En el Perú, el cáncer infantil no solo es una enfermedad: es una sentencia dictada por la indiferencia del Estado. Mientras la retórica oficial habla de “priorizar la salud”, la realidad es brutal: solo hay 27 oncólogos pediatras para más de 1.800 nuevos casos de cáncer infantil al año, según la OMS y registros del Colegio Médico del Perú. La planificación sanitaria no está en cuidados intensivos: está desaparecida.
La escena se repite con nombres distintos, pero con el mismo guion cruel. Padres que salen de Ayacucho, Cajamarca, Piura o Lambayeque rumbo a Lima sin diagnóstico claro, sin recursos y sin red de apoyo. Como el caso de Retman Huamán y su hijo Abel, obligados a dejar su comunidad para llegar al INEN y recién allí escuchar la palabra que nadie quiere oír: cáncer. Todo eso después de peregrinar por puestos de salud y hospitales que no tienen ni especialistas ni condiciones para atenderlos, como recogió RPP Data en su informe premiado.
Los números son un acta de acusación. La OMS estima más de 1.800 nuevos casos de cáncer infantil al año en el Perú; el CMP registra solo 27 oncólogos pediatras colegiados: 25 en Lima, uno en Arequipa y uno en La Libertad. La Amazonía, la macro sur andina, la selva central… son territorios donde el cáncer infantil se enfrenta más a la distancia y al pasaje que a la quimioterapia. Un informe de la OPS y el Ministerio de Salud calcula que se necesitan 128 especialistas más para una cobertura mínima decente. El Estado lo sabe y, sin embargo, la brecha se sigue tolerando como si fuera un detalle técnico.
Los Institutos Regionales de Cáncer —Iren Norte, Centro y Sur— reconocen que no están totalmente equipados para tratar a niños: falta infraestructura, ambientes estériles, personal especializado. Resultado: diagnósticos que terminan en una sola dirección, Lima, donde el INEN concentra la atención de todo el país y las listas de espera se estiran como si el tiempo fuera un lujo y no una urgencia vital. Mientras tanto, familias que gastan hasta 800 soles al mes solo en traslados y estadías hacen malabares para no abandonar el tratamiento.
No se trata solo de falta de médicos, sino de un modelo que acepta como normal que un niño enfermo cruce medio país para acceder a una cama. La “planificación” del Estado frente al cáncer infantil no es débil: es, sencillamente, inexistente.
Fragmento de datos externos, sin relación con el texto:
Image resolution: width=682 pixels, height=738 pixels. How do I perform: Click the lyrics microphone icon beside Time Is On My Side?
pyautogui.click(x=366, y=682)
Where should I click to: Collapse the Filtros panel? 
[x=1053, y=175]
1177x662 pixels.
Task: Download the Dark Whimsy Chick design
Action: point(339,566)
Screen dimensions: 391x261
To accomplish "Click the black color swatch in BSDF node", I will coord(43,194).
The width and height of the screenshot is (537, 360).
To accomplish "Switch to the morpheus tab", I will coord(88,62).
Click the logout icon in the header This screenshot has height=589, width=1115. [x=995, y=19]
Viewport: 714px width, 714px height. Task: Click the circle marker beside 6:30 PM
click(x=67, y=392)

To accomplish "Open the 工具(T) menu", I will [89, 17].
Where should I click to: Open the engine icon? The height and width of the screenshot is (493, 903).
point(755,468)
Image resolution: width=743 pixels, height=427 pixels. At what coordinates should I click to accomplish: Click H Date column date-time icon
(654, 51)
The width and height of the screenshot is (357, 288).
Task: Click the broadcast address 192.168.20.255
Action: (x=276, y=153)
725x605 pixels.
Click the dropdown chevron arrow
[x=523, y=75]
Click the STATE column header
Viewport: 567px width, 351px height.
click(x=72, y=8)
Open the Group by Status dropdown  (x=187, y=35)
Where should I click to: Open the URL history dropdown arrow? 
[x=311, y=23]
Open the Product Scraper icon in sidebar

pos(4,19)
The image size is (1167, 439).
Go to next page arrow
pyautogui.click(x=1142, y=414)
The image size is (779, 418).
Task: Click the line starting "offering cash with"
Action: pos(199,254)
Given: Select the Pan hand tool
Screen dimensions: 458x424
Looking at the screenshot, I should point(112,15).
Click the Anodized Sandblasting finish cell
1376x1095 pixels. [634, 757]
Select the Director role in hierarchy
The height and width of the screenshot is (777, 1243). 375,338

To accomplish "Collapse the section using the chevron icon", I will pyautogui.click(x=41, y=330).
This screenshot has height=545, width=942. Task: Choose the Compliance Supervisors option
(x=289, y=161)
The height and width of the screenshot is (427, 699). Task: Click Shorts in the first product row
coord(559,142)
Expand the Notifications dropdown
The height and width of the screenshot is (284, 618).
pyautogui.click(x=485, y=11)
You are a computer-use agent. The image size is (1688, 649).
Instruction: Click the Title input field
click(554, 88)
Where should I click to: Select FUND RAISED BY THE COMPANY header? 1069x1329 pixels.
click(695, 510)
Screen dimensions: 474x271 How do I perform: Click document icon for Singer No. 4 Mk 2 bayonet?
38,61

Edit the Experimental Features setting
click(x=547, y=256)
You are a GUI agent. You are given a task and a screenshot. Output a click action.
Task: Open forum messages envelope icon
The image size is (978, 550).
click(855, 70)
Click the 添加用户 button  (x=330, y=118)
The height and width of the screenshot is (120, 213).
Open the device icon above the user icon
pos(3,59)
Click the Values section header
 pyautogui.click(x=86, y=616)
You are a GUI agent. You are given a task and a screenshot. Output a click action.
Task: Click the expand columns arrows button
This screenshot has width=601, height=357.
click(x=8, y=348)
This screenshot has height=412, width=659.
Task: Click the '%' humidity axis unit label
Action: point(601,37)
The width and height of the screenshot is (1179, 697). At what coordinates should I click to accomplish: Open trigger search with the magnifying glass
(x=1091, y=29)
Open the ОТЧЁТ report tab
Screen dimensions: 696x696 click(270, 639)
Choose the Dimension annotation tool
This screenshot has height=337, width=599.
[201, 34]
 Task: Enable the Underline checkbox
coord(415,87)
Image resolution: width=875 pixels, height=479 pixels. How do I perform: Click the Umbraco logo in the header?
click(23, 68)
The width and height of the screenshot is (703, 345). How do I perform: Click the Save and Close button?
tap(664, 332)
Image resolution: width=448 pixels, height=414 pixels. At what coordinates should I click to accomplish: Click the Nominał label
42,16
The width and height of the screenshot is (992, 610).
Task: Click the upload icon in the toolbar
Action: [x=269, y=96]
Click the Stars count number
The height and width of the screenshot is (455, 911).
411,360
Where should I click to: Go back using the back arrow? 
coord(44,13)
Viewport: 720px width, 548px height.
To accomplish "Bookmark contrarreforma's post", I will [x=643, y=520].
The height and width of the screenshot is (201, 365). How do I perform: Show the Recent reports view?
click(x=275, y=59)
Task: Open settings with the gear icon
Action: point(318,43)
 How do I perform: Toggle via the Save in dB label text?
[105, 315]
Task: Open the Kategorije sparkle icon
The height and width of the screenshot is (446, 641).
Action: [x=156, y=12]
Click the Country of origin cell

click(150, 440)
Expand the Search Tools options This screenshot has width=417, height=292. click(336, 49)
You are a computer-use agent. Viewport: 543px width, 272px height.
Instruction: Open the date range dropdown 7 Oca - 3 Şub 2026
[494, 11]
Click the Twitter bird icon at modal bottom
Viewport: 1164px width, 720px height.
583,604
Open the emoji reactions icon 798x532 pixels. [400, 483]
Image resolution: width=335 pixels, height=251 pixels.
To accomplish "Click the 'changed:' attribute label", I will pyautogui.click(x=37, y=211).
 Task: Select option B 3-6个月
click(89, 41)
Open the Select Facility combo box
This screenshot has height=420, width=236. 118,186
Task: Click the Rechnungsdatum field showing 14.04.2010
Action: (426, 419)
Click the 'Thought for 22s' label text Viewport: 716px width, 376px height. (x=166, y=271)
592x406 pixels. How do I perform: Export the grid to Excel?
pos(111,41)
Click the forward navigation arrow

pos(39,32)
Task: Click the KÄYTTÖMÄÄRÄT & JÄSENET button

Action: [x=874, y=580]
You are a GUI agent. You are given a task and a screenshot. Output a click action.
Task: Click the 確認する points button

Cuando un país convive con la cifra de 27 especialistas para miles de niños y no lo convierte en prioridad nacional, no estamos ante un problema técnico, sino ante una decisión política.
Reflexión final
La pregunta ya no es por qué hay tan pocos oncólogos pediatras, sino por qué el Perú tolera esta aritmética de la desigualdad. Si el Estado puede reaccionar en días para decretar emergencias por delincuencia, también puede —y debe— declarar emergencia real por el cáncer infantil: plazas financiadas, formación acelerada de especialistas, fortalecimiento de los IREN, albergues dignos y un sistema que no obligue a las familias a elegir entre tratar a un hijo o comer. Todo lo demás es discurso. Y el cáncer, a diferencia de la política, no espera.